Der USB-Stick als MAssenspeicher wird vom Betriebssystem selbsttätig in Sekundentakt aktiviert und wieder deaktiviert, begleitet vom typischen USB-Sound (Ding-Dong, Dong-Ding)
Mehrmals wurde der Rechner schon mitten im Betrieb mit einer Fehlermeldung gestoppt und mußte neu gebootet werden.

Gruß
Olaf
Hat jemand eine Idee?


----------



## Ex1tus (18. Juli 2008)

Funktionierern andere W-Lan Sticks? Und funktioniert dieser Stick an anderen PCs?


----------



## olaf870 (18. Juli 2008)

Ob der PC mit anderen Sticks funkt, kann ich nicht ausprobieren. (Habe keinen anderen Stick). Der STick selbst funkt in einem anderen PC mit WIn XP.


----------



## Ex1tus (18. Juli 2008)

Hmm, ich hab auch einen Fritz! W-Lan Stick, er wird auch als Massenspeicher erkannt, aber nach Installation der Software hat er funktioniert (wird trotzdem von Win als Massenspeicher erkannt...) .
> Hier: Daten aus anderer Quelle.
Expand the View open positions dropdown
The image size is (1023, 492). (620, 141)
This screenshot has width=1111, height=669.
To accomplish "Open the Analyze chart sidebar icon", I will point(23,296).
Also kann es eigtl. schonmal nicht am Stick liegen, sondern am PC bzw. an der Software. Am einfachsten wäre es natürlich wenn du noch Garantie hättest...


----------



## olaf870 (18. Juli 2008)

Garatie nützt nix bei einemStick der funktioniert (das tut er ja in einem alten Rechner von 98).Gruß Olaf


----------